Gleich im ersten Spiel des ersten Satzes hatte er sich im mit Spannung erwarteten Match eine Zerrung zugezogen, aber im Sinne des Fairplays zum Weiterspielen entschlossen. Nach 45 Minuten war alles vorbei, hatte von Cramm mit 1:6, 1:6, 0:6 verloren. Über den Schiedsrichter ließ er ausrichten, er bedaure zutiefst, dass er nicht habe besser spielen können. Eine Geste, für die ihn das Publikum feierte und liebt. Im Sommer 1937, sein großer Kontrahent Perry war nicht angetreten, zog von Cramm bei seiner dritten und letzten Finalteilnahme in Wimbledon auch gegen den Kalifornier Donald Budge den Kürzeren - und gratulierte artig: Er habe das beste Tennis seines Lebens gespielt. Es sei ihm eine Freude, gegen einen Besseren zu verlieren.

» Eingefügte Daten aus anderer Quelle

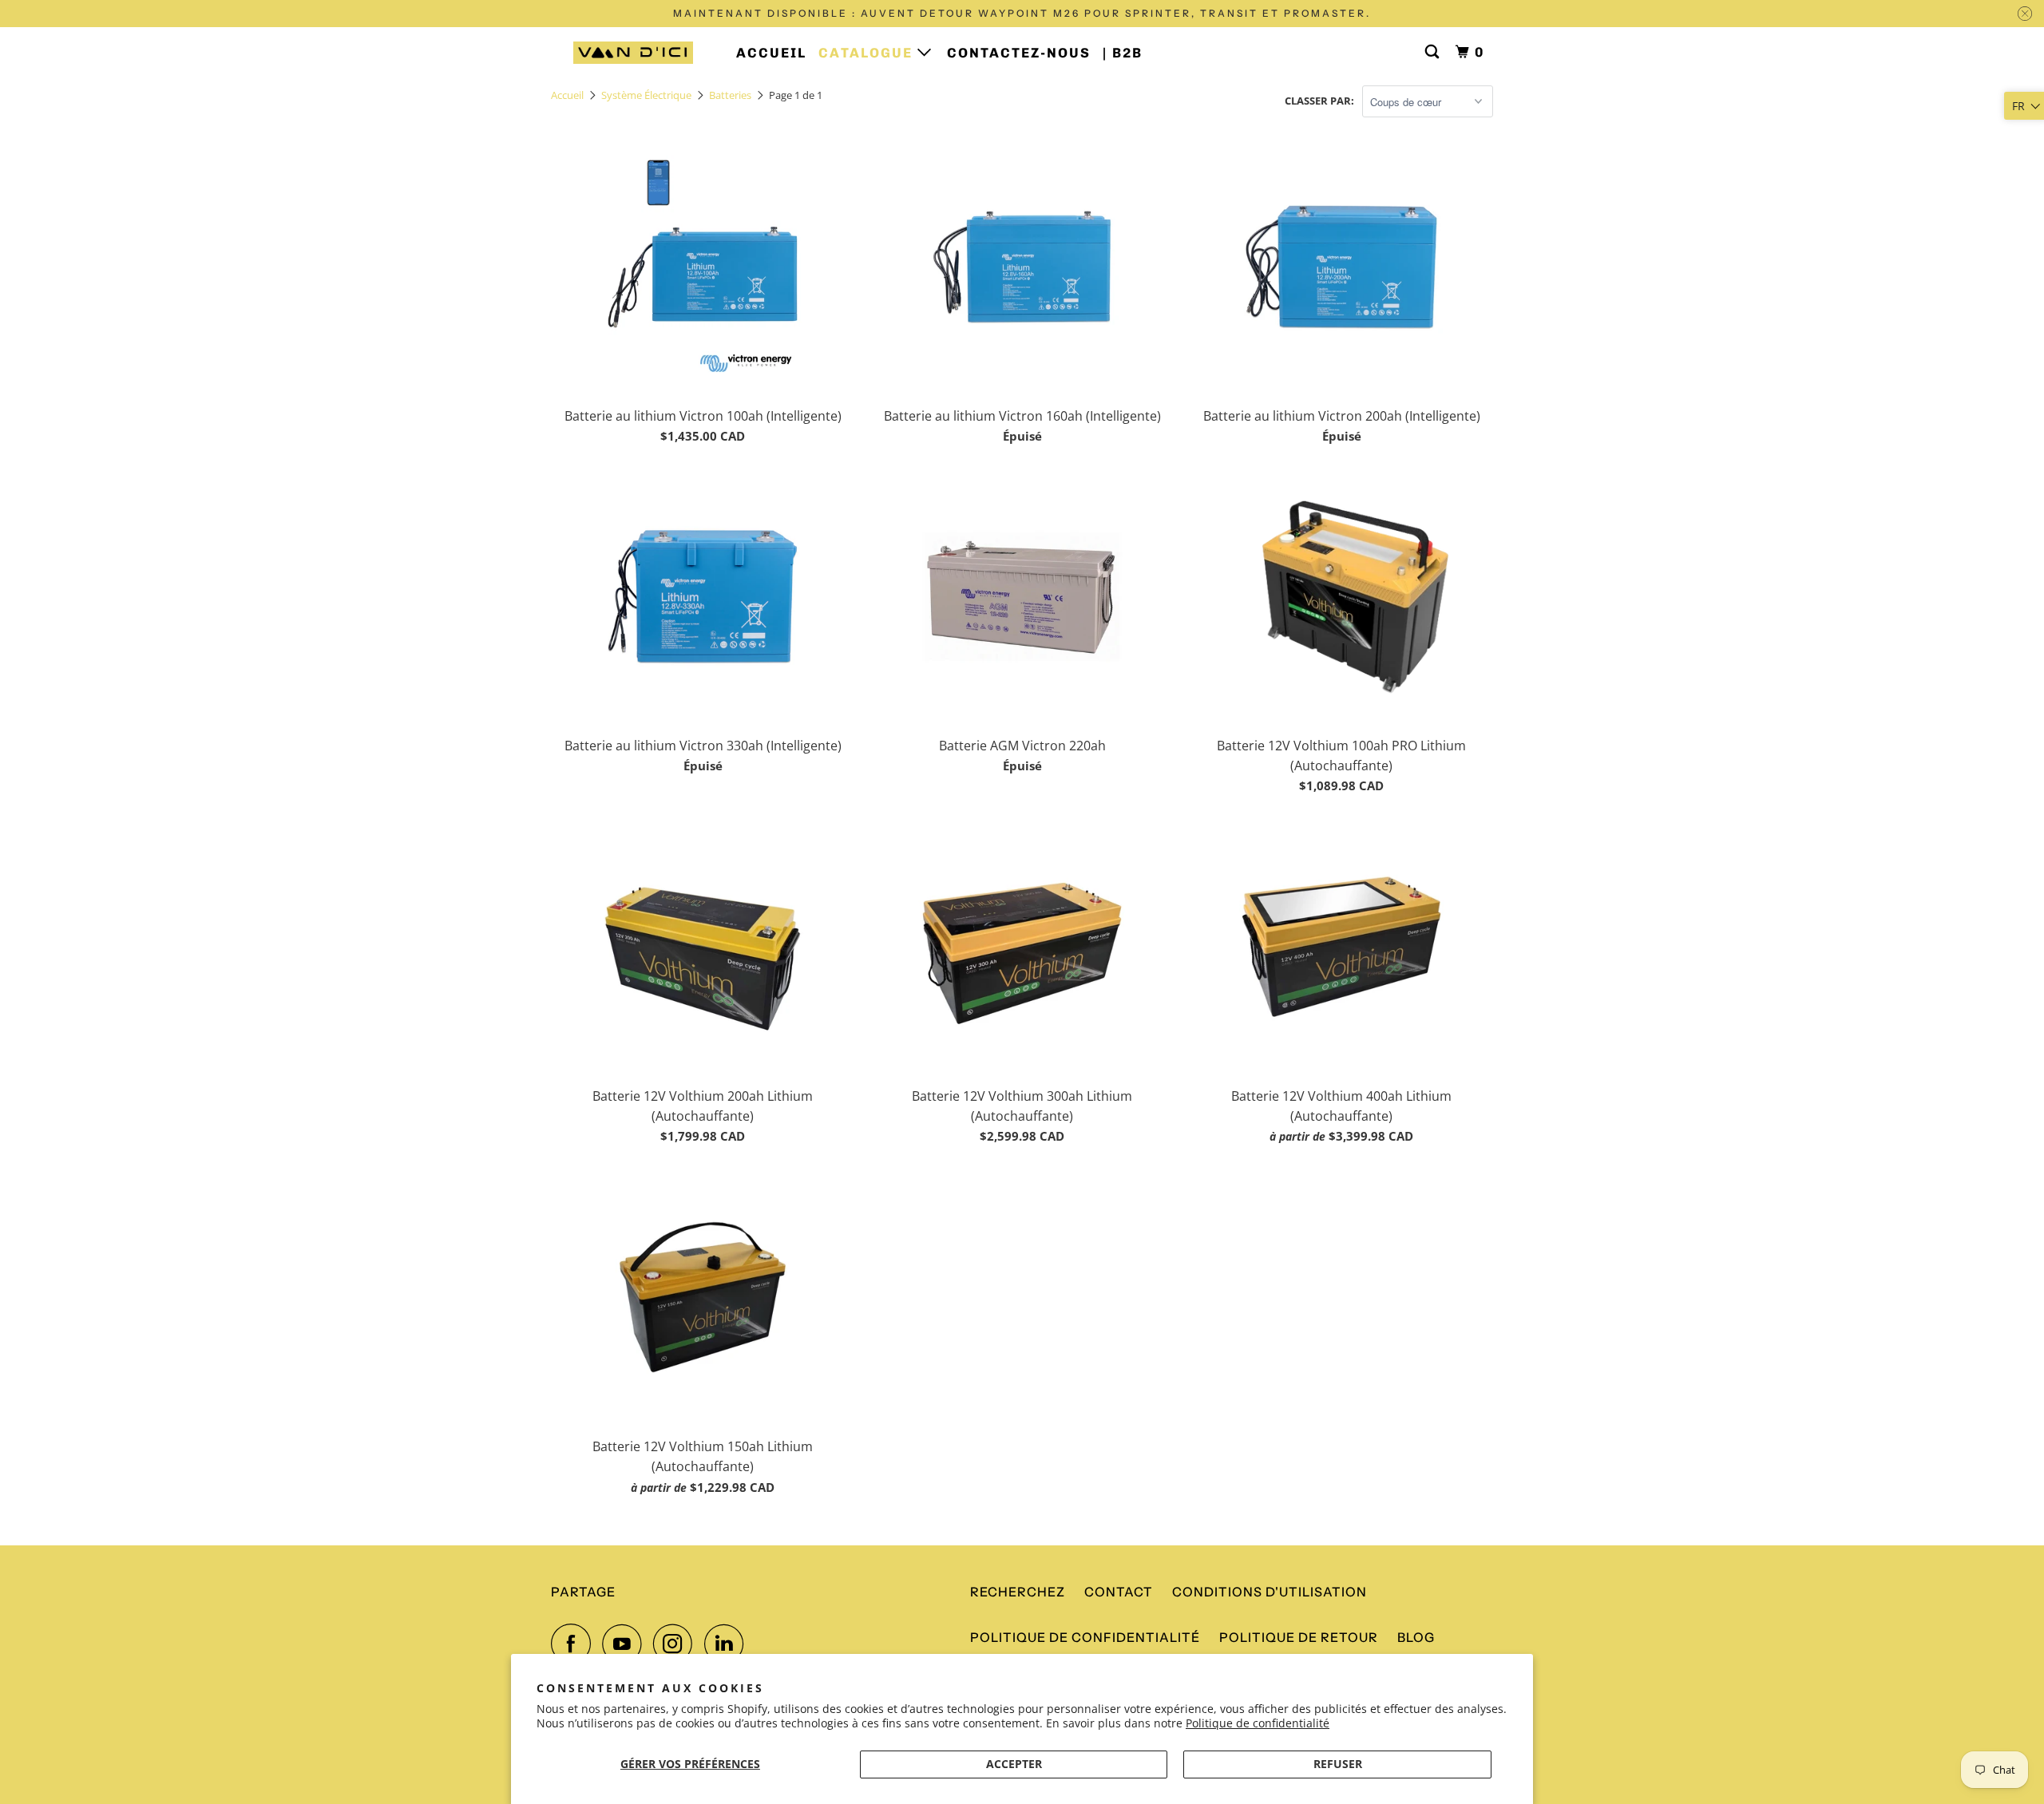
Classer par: (1319, 100)
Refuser (1337, 1763)
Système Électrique (646, 95)
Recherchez (1017, 1592)
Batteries (730, 95)
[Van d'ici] (633, 52)
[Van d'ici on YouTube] (626, 1644)
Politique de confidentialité (1257, 1723)
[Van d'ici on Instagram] (677, 1644)
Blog (1416, 1637)
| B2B (1123, 53)
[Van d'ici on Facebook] (575, 1644)
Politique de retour (1298, 1637)
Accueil (771, 53)
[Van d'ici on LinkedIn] (728, 1644)
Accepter (1014, 1763)
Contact (1118, 1592)
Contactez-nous (1019, 53)
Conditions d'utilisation (1269, 1592)
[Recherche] (1434, 52)
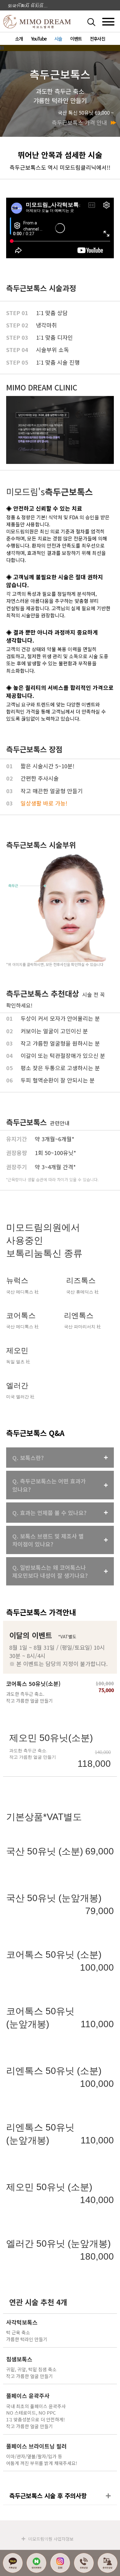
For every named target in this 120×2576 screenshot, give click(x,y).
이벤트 (76, 38)
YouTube (38, 38)
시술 (58, 38)
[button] (97, 21)
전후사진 (97, 38)
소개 (18, 38)
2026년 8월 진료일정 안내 (29, 5)
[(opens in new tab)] (60, 906)
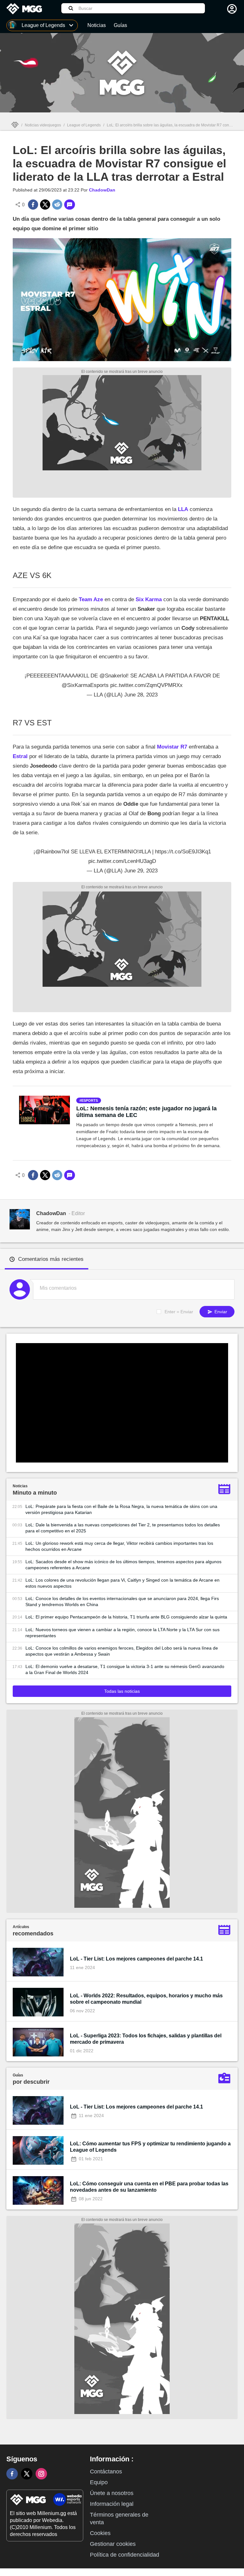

Neben Schmeling der populärste Sportler Deutschlands

Doch Fairplay und Anstand, das muss auch der noble Verlierer von Cramm lernen, sind in Deutschland zu dieser Zeit nicht unbedingt die Tugenden der Stunde. Als der Freiherr im Juli 1937 nur wenige Wochen nach der Endspiel-Niederlage erneut im englischen Tennis-Mekka gegen Budge antritt, ist der Druck erheblich. Das deutsche Davis-Cup-Team spielt gegen die USA, und das internationale Publikum zollt der Mannschaft unter dem Hakenkreuz noch Respekt. Für von Cramm, der als einer der elegantesten und anmutigsten Spieler aller Zeiten gilt, wohl eine zwiespältige Situation: Mit seiner Reputation als untadeliger Sportsmann und vorbildlicher Stilist ist er neben Max Schmeling der populärste Sportler Deutschlands, trägt somit entscheidend zur Anerkennung seines Teams bei.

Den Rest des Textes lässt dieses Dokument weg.